The bandit leader finished rummaging through the baggage, then mounted a stair that led to the gaping keep and turned to his prisoners. He was tall and lean, and wore a brilliant green doublet and trunks, yellow hose, and tall jackboots—all looted from travelers, I assumed. The man’s dark, pointed beard was shot with gray, and his hair straggled down his back. An overcoat, gray as the sodden morning light of the Toppings, hung to his ankles, and he wore a tall-crowned hat. He turned to his captives.

“Lord, magistrates, and other suchlike blockheads!” He spoke in the rolling tones of north Fornland. “I am Sir Basil of the Heugh. Perhaps you know of me!”

He said this with a sharklike grin, and in fact I did know of him, though all I knew was that Sir Basil was an infamous bandit.

In a purposeful, theatrical way, Sir Basil reached behind his back and drew out a long dirk, bright steel blade and a black iron handle with an acorn-shaped pommel.

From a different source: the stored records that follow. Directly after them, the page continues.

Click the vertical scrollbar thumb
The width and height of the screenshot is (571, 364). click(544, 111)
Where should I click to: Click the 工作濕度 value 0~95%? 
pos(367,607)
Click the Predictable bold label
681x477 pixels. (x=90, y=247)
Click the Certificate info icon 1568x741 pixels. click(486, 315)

“This is my dirk!” he told the captives. “This weapon has been in my family for two hundred years, and was crafted by the dark enchanters of the Nocturnal Lodge of the Umbrus Equitus. Twelve necromancers prayed over the iron for twelve nights, twelve virgins were entombed alive to guarantee the steel’s purity, and twelve captives were sacrificed to provide the blood that quenched the blade.” He drew the blade slowly through the air above his head, as if cutting the throat of an invisible giant.

“Because of its origin in the Nocturnal Lodge and its use in ritual sacrifice by depraved and murderous sorcerers, this dirk lusts for blood.” Sir Basil laughed out loud as his dark eyes sought out each of the captives, one by one. “It is all I can do to keep a firm grip and prevent my knife plunging into your livers! And so”—with another flash of the knife—“I will need your help in restraining my dagger. You must help me to help you to survive! And the best way to help me”—again that sharklike grin—“is to urge your kin to pay me a generous ransom! That is the best and only way to impel me to restrain my weapon’s appetite for blood.”

The grin remained, though the dagger was returned to its hidden scabbard. “I shall first speak with Lord Doubleback, or whatever your name is. Come this way, young sir.”

Utterback declined to move. “I should like my hands untied,” he said. “You need not fear me, as your men have seen I’m unarmed.”

The bandit affected surprise and amazement, then took off his hat and offered a sweeping bow. “I fear my courage may not be up to the task of facing such a foe as an Unarmed Crumpleback, or whatever you claim as your title.” He rose, smiling. “Yet I shall summon up what little valor still attaches to my debased knighthood, and dare to meet with you, tremble though I may!” He made a sweeping gesture. “Cut him free. Cut free them all!”